Al Jazeera's Jacky Rowland, reporting from Jerusalem, said the meeting is expected to set the tone for future contacts between the two leaders, who are meeting for the first time since both took office earlier this year.
"Obviously the question of the two-state solution and any overt commitment from Netanyahu is very sensitive because this is something that the Obama administration has been very keen to press."
Netanyahu will tell Obama not to push too hard on the issue at this time because the Israeli leader has his own domestic political considerations, she said.
"Neither side wants an explosion, they don't want a crisis. They want this first meeting to pass over smoothly."
Differences on Iran
Rowland said Netanyahu will also raise the subject of Iran's nuclear programme, with an attempt to convince Obama to see Iran from Israel's point of view.
"He will argue [that] Iran is not only a threat to Israel but threatens the whole of the region and even the wider world.
"There will also be a veiled threat that if the international community, lead by America, does not do something about Iran, then Israel will be prepared - if pushed into a corner - to carry out unilateral action against Iran."
Netanyahu is expected to tell Obama that Iran is a more pressing issue than peace between Israel and the Palestinians.
Israel is thought to be uneasy over Obama's talk of diplomatic engagement with Tehran and has refused to rule out military strikes if it fails.
Israel and Western nations remain concerned that Tehran's uranium enrichment programme is geared towards the building of a nuclear warhead, but Tehran says it is aimed at meeting civilian energy needs.
The meeting in Washington DC comes amid reports that Israel is moving ahead with construction on a new Jewish settlement in the West Bank, despite US calls for Israel to halt settlement activity.
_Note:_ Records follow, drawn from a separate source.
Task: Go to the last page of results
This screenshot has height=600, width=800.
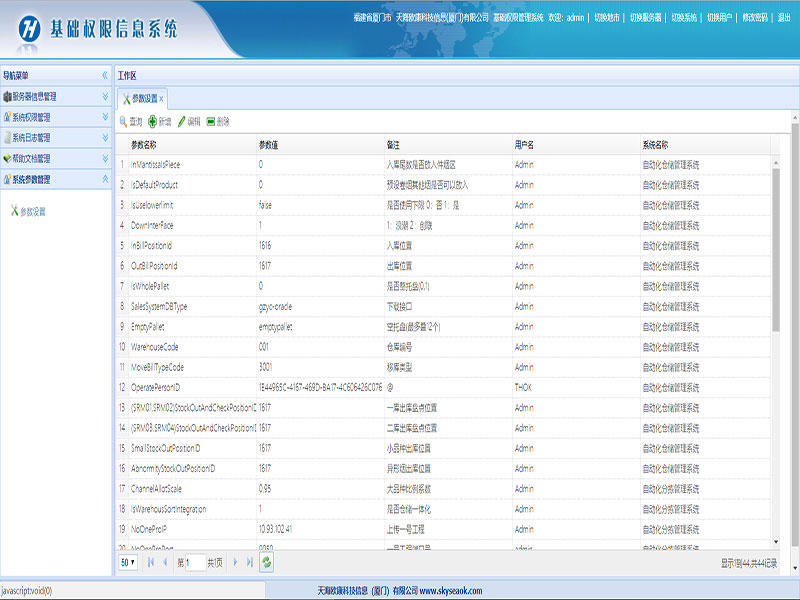Action: click(x=249, y=563)
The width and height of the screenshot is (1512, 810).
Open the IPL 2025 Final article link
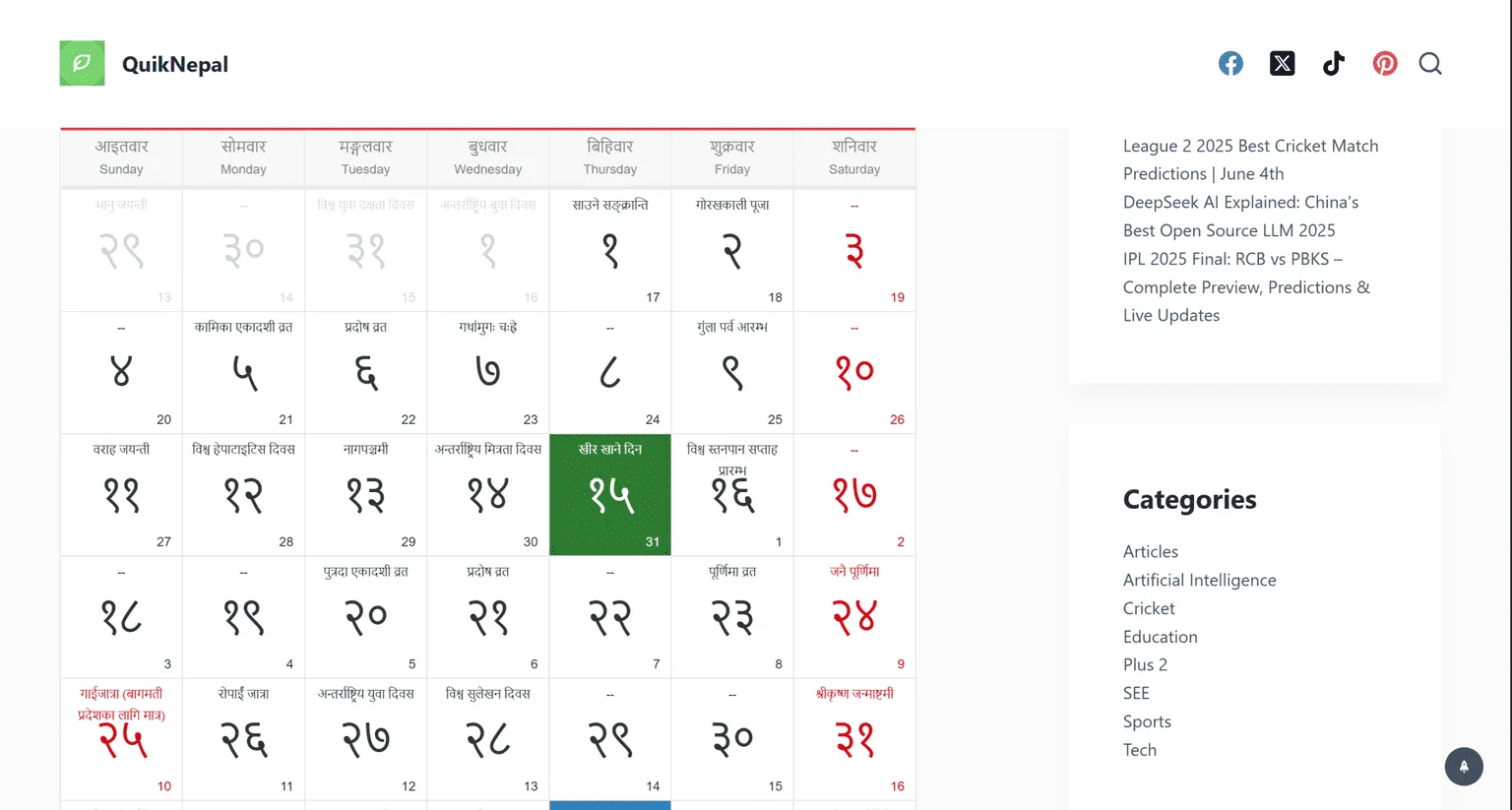pyautogui.click(x=1246, y=286)
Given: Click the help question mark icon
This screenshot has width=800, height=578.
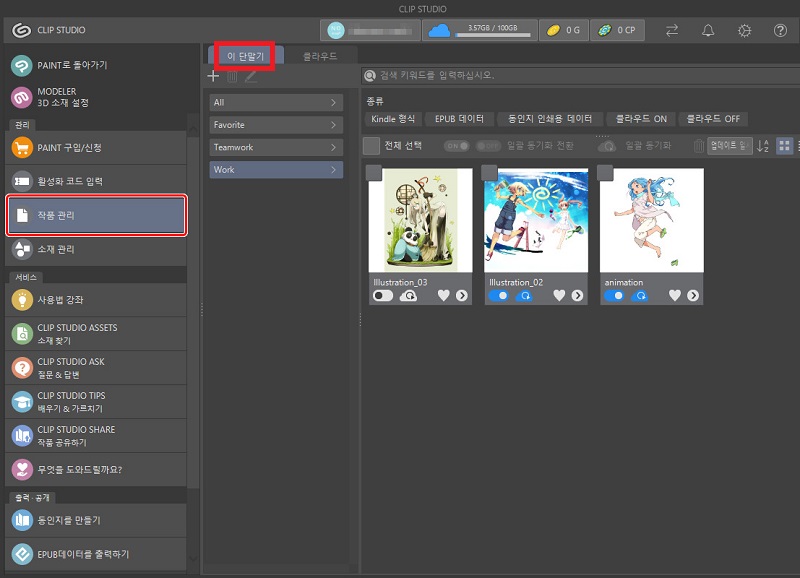Looking at the screenshot, I should point(780,30).
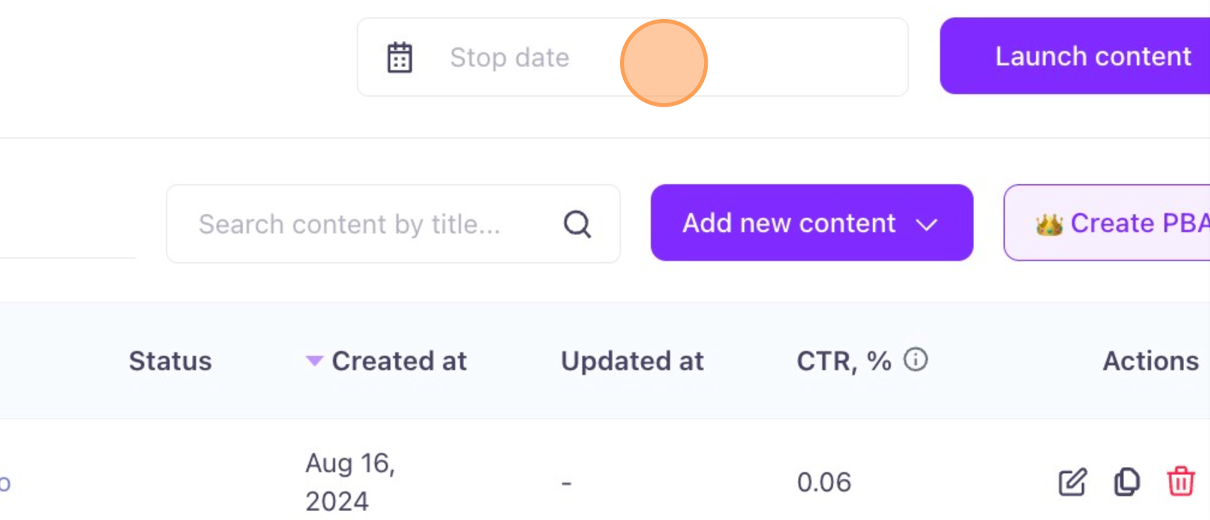Select the Aug 16, 2024 date cell
This screenshot has width=1210, height=520.
pos(351,482)
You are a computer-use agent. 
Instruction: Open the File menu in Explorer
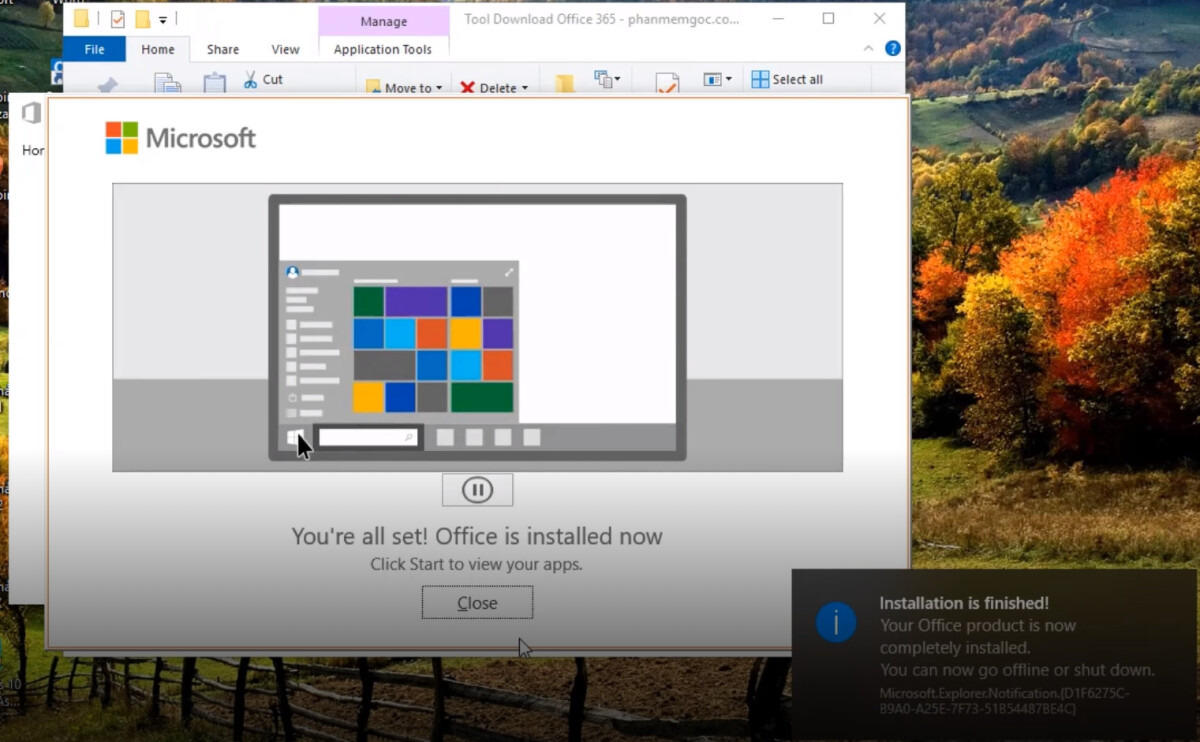(94, 49)
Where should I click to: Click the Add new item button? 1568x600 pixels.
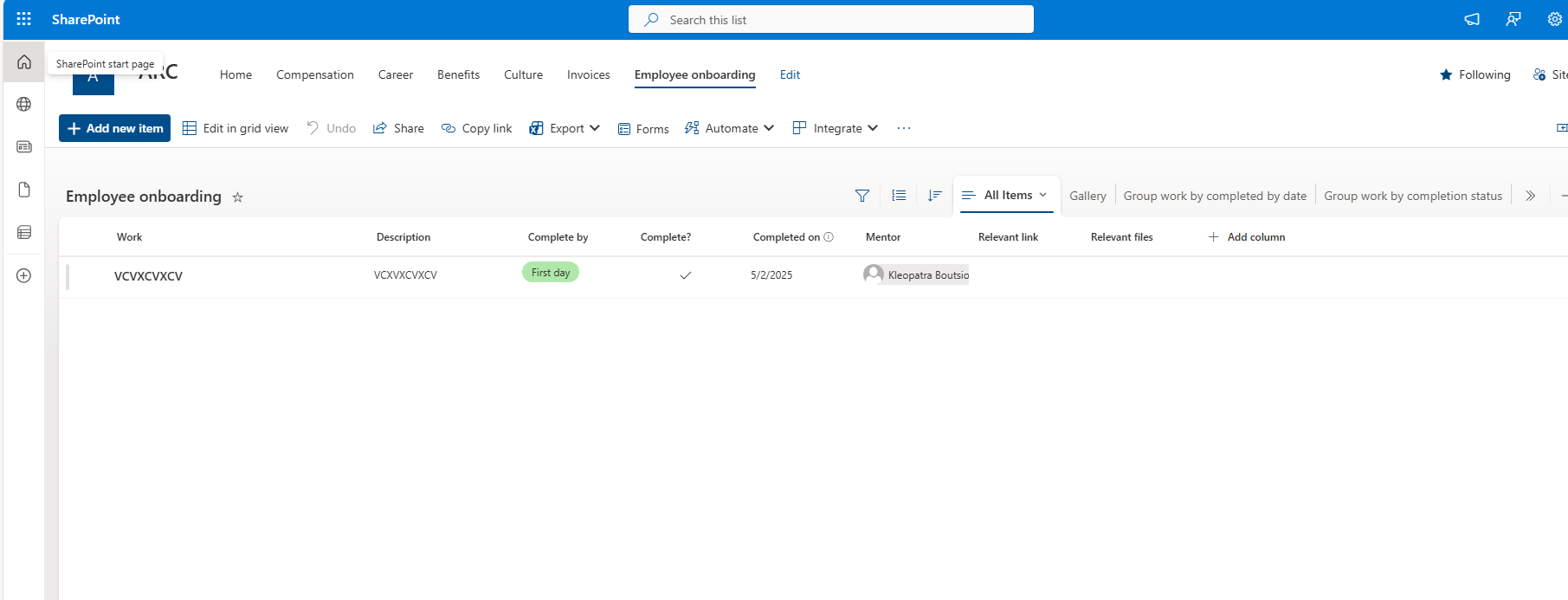(x=114, y=128)
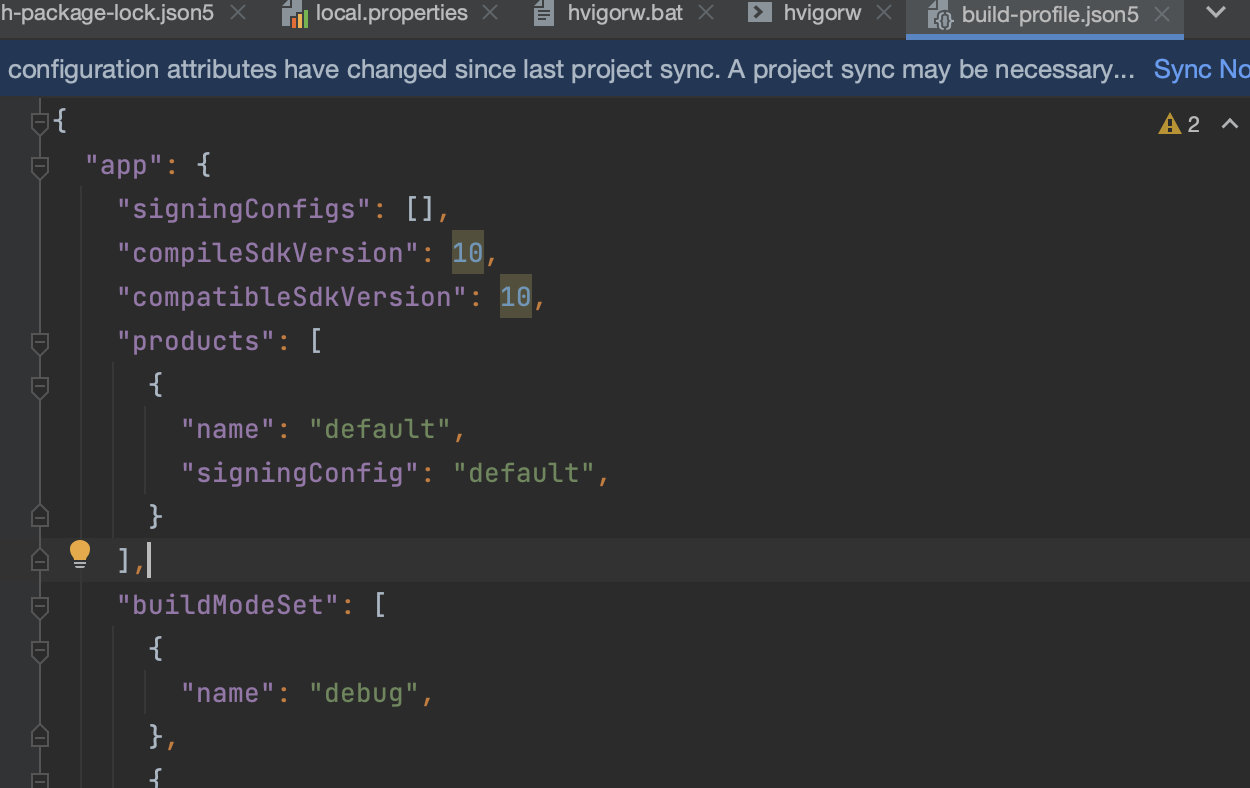Close the hvigorw.bat tab
This screenshot has height=788, width=1250.
click(706, 13)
Israeli authorities have issued tenders for housing units in the Maskiot settlement and contractors have arrived on site.
|The US has called on Israel to halt settlement activity in the occupied West Bank
David Elhaiini, a local Israeli government official, said the timing of the construction was not intended to make a political point as it was initially approved in 2008 by Ehud Barak, the Israeli defence minister, the Associated Press news agency reported.
Al Jazeera's Nour Odeh, reporting from Ramallah, said the settlement will be in the northern Jordan valley on the east side of the occupied West Bank.
"This is the first time in nearly 30 years that Israel announces the construction of an entirely new settlement," she said.
"Usually what we see are caravans that become outposts that later translate into an expansion of an already existing settlement.
"This announcement has outraged Palestinians and Israeli peace activists alike who are now saying this proves that Binyamin Netanyahu is not committed to the two-state solution.
"The Palestinians officially have made very similar statements, saying this is actually a very defiant move that should be confronted by the Americans."